WORK TASK
Below are lines of data; give the number of them that contain "height", and only that.

AVAILABLE DATA
──────────

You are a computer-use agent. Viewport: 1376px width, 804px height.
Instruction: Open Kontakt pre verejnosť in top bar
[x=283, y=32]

──────────

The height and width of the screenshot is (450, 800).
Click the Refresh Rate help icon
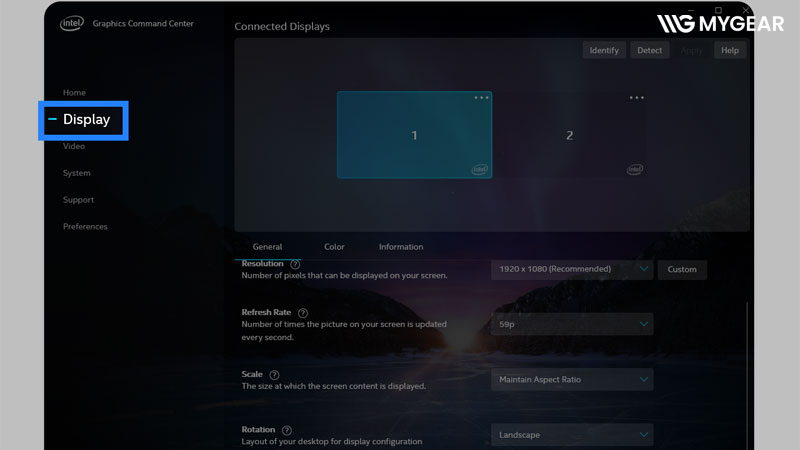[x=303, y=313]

──────────

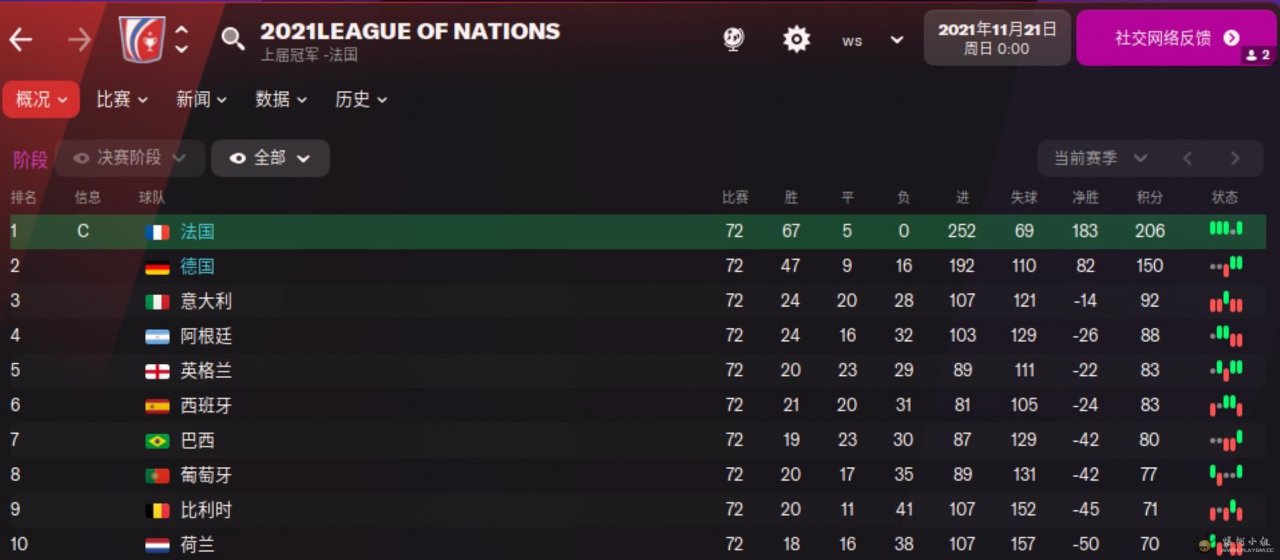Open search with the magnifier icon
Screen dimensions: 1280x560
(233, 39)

──────────

OUTPUT OF THE EXERCISE
2